“The original sin of this country still stains our nation today,” Biden said. “Sometimes we manage to overlook it, and just push forward with the thousand other tasks of daily life. But it’s always there. And weeks like this, we see it plainly. We are a country with an open wound. None of us can turn away. None of us can be silent. None of us any longer can hear those words — ‘I can’t breathe’ — and do nothing.”
Without naming Donald Trump, Biden made a reference to the president’s tweet earlier on Friday, in which he wrote that “when the looting starts, the shooting starts.”
“This is no time for incendiary tweets. This is no time to encourage violence,” Biden said.

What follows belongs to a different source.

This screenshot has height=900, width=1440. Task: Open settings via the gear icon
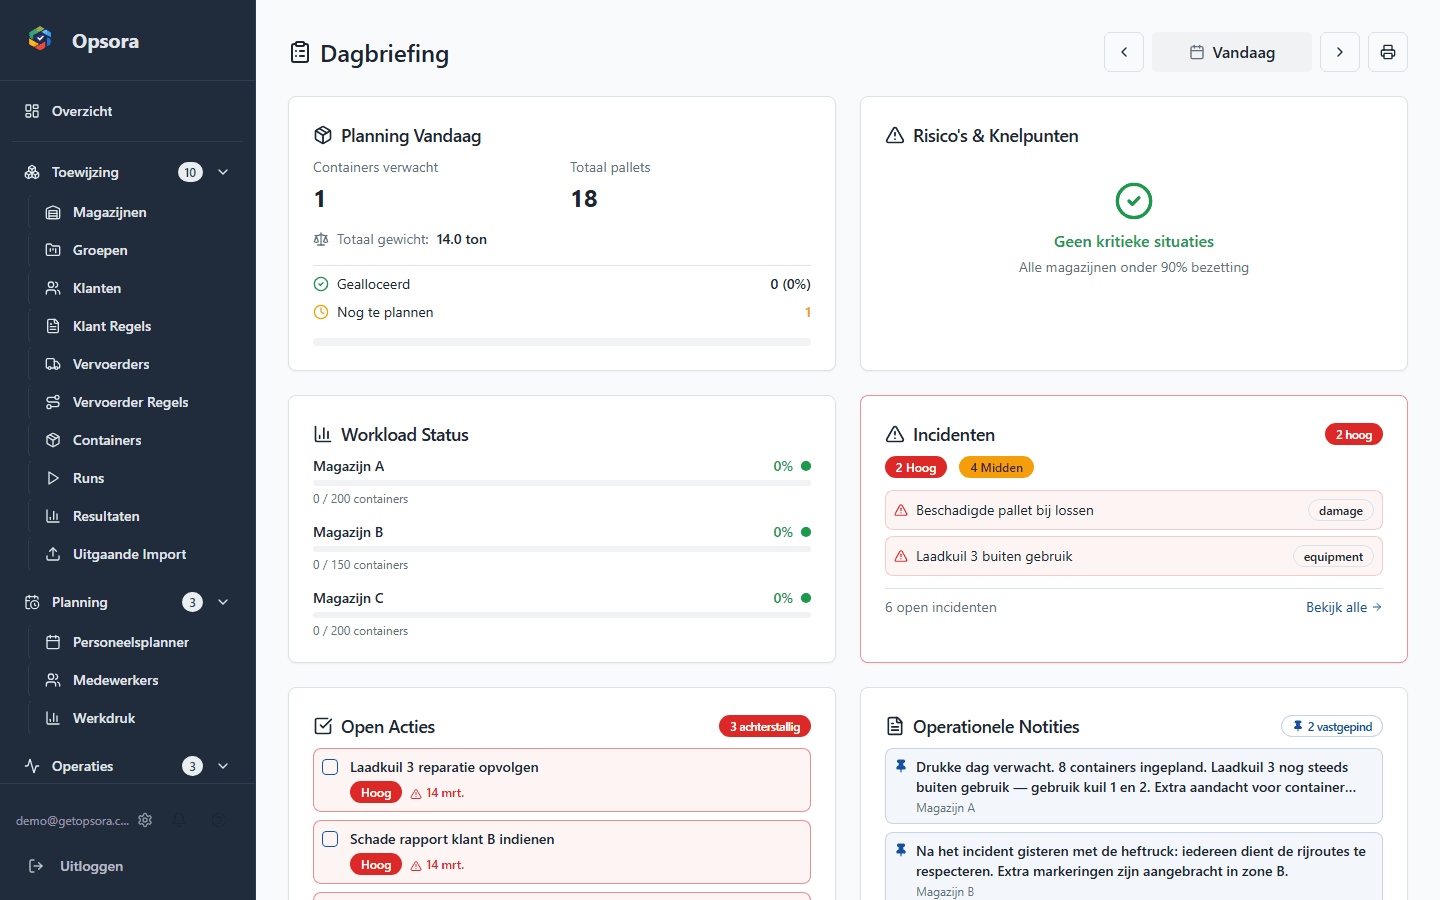145,820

Trump later tried to clarify the remark, writing on Twitter that “Looting leads to shooting, and that’s why a man was shot and killed in Minneapolis on Wednesday night – or look at what just happened in Louisville with 7 people shot. I don’t want this to happen, and that’s what the expression put out last night means. It was spoken as a fact, not as a statement. It’s very simple, nobody should have any problem with this other than the haters, and those looking to cause trouble on social media. Honor the memory of George Floyd!”

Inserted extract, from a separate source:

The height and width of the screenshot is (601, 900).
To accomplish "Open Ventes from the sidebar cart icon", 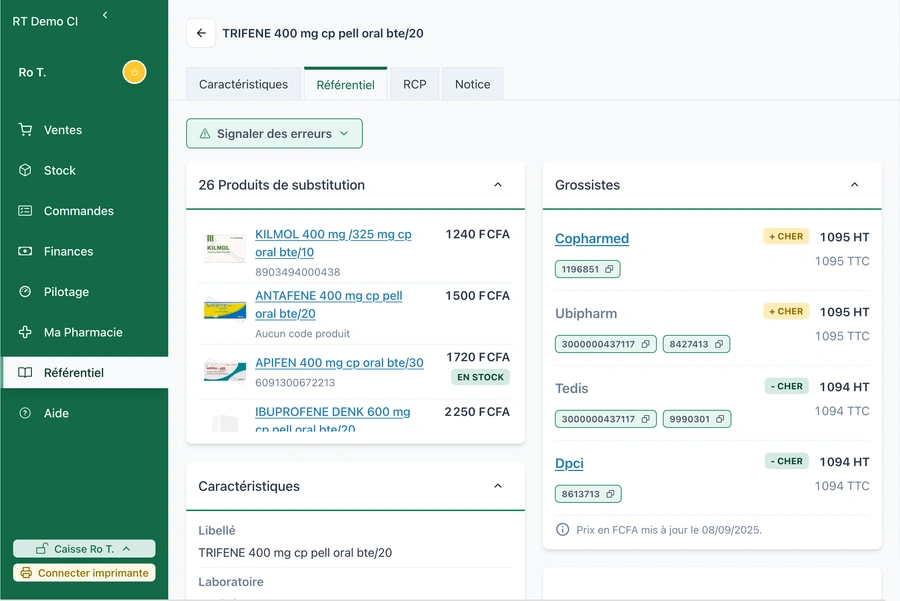I will 26,130.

Biden said that he had talked to members of Floyd’s family earlier on Friday.
Twitter slapped a label on Trump’s earlier tweet for violation of its rules against glorifying violence.
Former President Barack Obama also weighed in on the furor over Floyd’s death, issuing a statement in which he said, “This can’t be ‘normal’ in 2020 America. It can’t be ‘normal.’ If we want our children to grow up in a nation that lives up to its highest ideals, we can and must be better.”